== Tasks for this exercise ==
1: Answer these questions using the passage on annotating LLVM's public interface:
(a) Which tool will add the bulk of the annotations?
(b) In what year was the effort resumed as part of a GSoC project?
(c) Why may most LLVM developers not immediately catch breaks caused by missing symbol annotations?
2: Rewrite the passage on annotating LLVM's public interface, starting with "Previous Efforts" and going on through "DLL is incomplete.", and rename "DLL" as "shared library" throughout.
3: Continue the passage on annotating LLVM's public interface from the point where it stops.

== Text block ==
The bulk of annotations will be added mechanically using the Interface Definition Scanner tool, which leverages clang’s AST and rewriter libraries.

Previous Efforts

This LLVM discourse from 2021 covers the original proposal in detail and is still mostly relevant. Following that discussion, There was some initial work in 2023 which identified issues and proved-out viability. This work resulted in this Discord discussion.

In 2024, the effort was resumed as part of a GSoC project to support clang plugins on Windows. This work is primarily tracked in this issue on GitHub. The project added build options to build LLVM as a DLL, introduced the macros to annotate LLVM’s public surface area, and annotated a portion of the codebase. The work to get LLVM fully building as a DLL is incomplete.

Maintainability

Most LLVM developers do not build on Windows locally, so they may not immediately catch breaks caused by missing symbol annotations. There are a number of things we will do to help identify issues earlier in the development cycle. Annotations will not be mandatory until these pieces are in place.

[Element lookup records]
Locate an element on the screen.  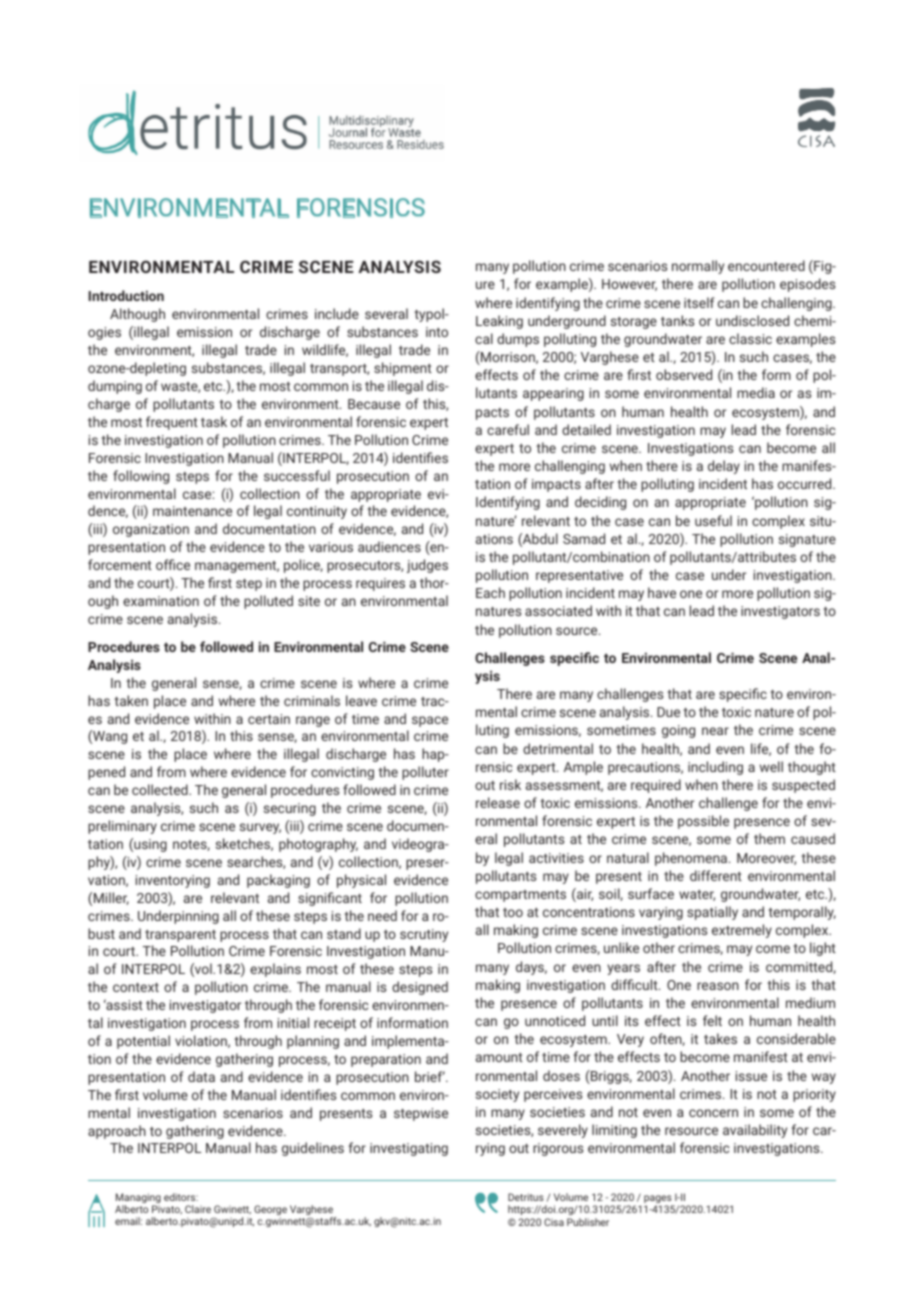
undisclosed is located at coordinates (752, 320).
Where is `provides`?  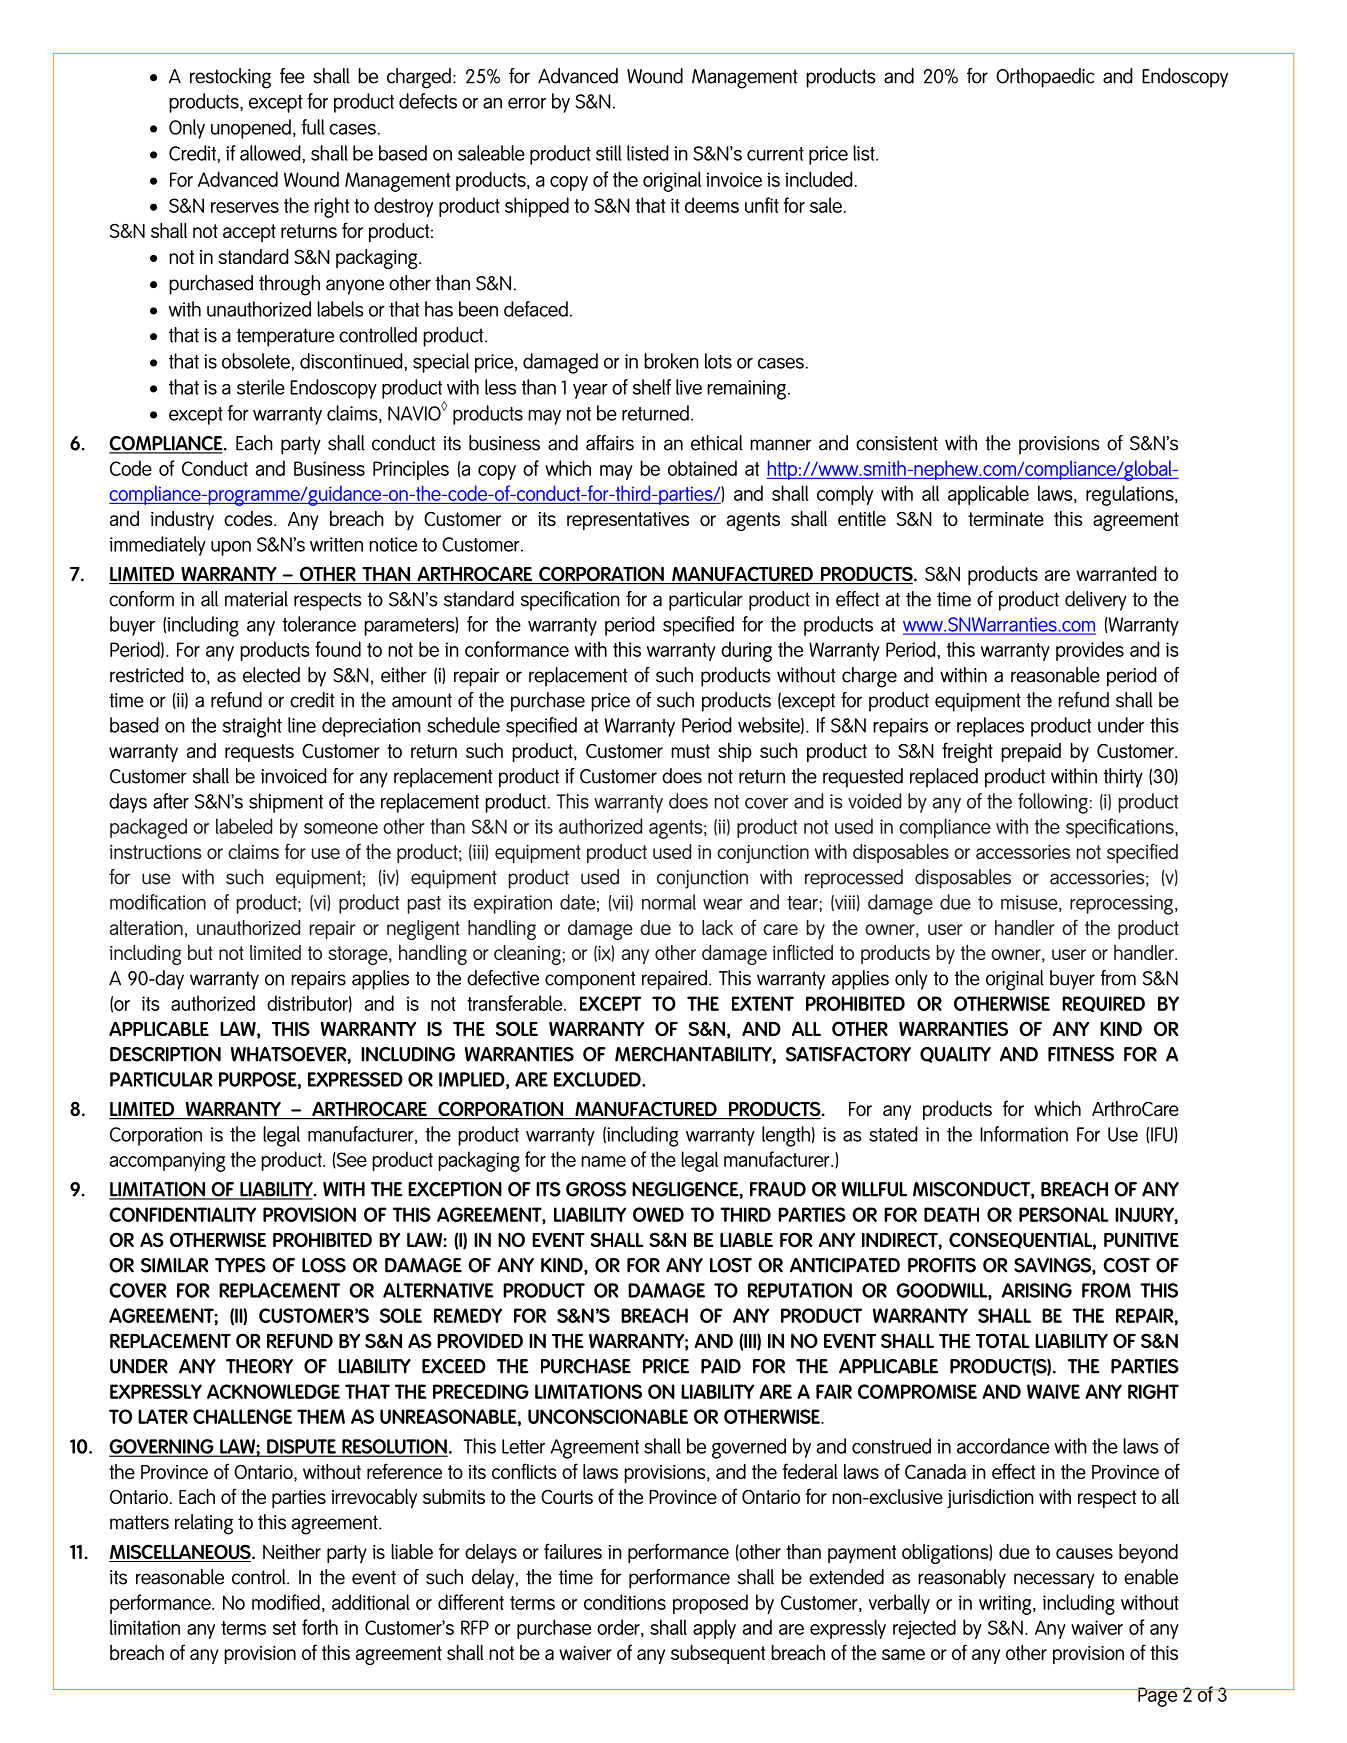 provides is located at coordinates (1090, 651).
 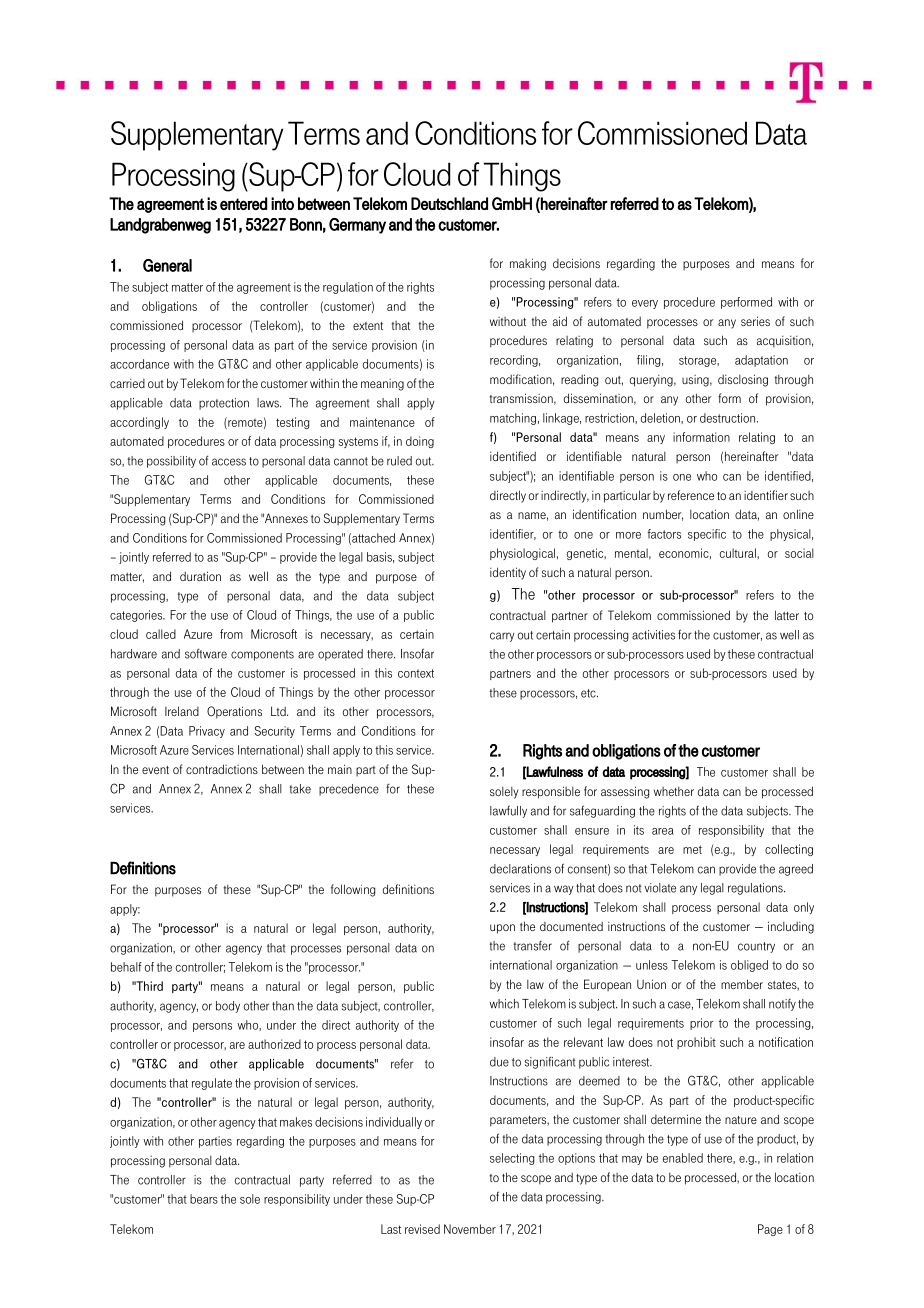 What do you see at coordinates (449, 203) in the screenshot?
I see `Deutschland` at bounding box center [449, 203].
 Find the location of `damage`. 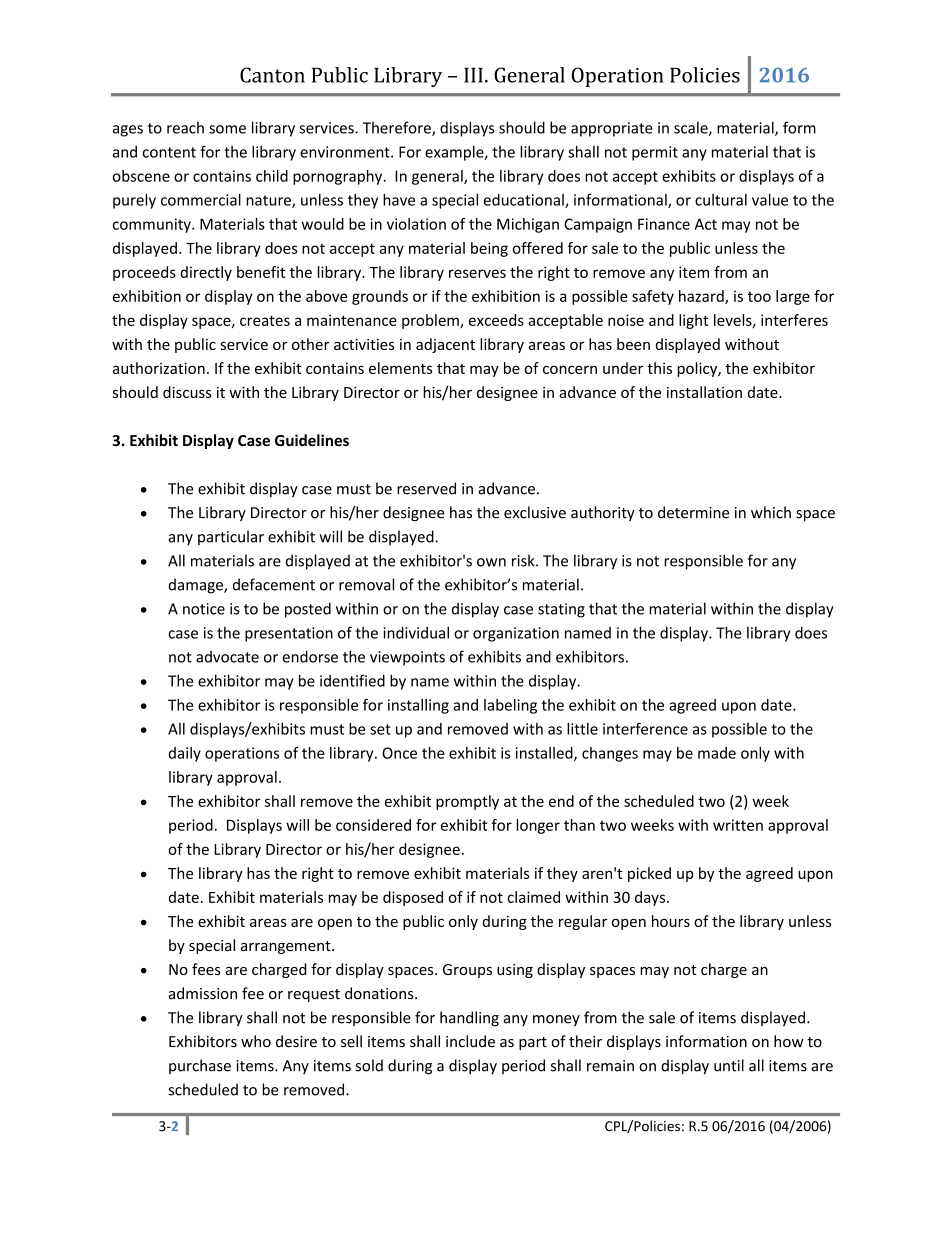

== Per-task outputs ==
1:
(a) The Interface Definition Scanner tool.
(b) 2024.
(c) Because they do not build on Windows locally.

2:
Previous Efforts

This LLVM discourse from 2021 covers the original proposal in detail and is still mostly relevant. Following that discussion, There was some initial work in 2023 which identified issues and proved-out viability. This work resulted in this Discord discussion.

In 2024, the effort was resumed as part of a GSoC project to support clang plugins on Windows. This work is primarily tracked in this issue on GitHub. The project added build options to build LLVM as a shared library, introduced the macros to annotate LLVM’s public surface area, and annotated a portion of the codebase. The work to get LLVM fully building as a shared library is incomplete.

3:
1. Documentation and Examples

The use cases for LLVM_ABI and related macros will be documented and discoverable. We will document, with examples, patterns and situations that may occur to make it easy for developers to address related issues that arise during development.

2. Windows LLVM DLL CI build job

A Windows LLVM DLL build job to CI will catch unannotated symbols at link time. This job can run either pre- or post-merge. This build job will not catch any unannotated LLVM symbol referenced by projects that don’t get built.

We may also consider changing the default Windows build to LLVM DLL. This change would let all existing Windows build jobs to catch missing export issues.

3. Approximate DLL export behavior on other shared-library builds

We can achieve similar behavior to Windows DLL exports in other environments by building ELF and Mach-O shared libraries with default hidden symbol visibility. This result is achieved by setting -fvisibility-default=hidden and re-defining the LLVM_ABI annotation to __attribute__((__visibility__("default"))). The existing annotations in llvm/Support/Compiler.h already behave this way when configured for a non-Windows shared library build.

This mechanism will produce similar behavior to the Windows DLL build and could catch most issues without building for Windows. However, since most developers are using static library builds locally, this change won’t necessarily result in catching missing annotations earlier.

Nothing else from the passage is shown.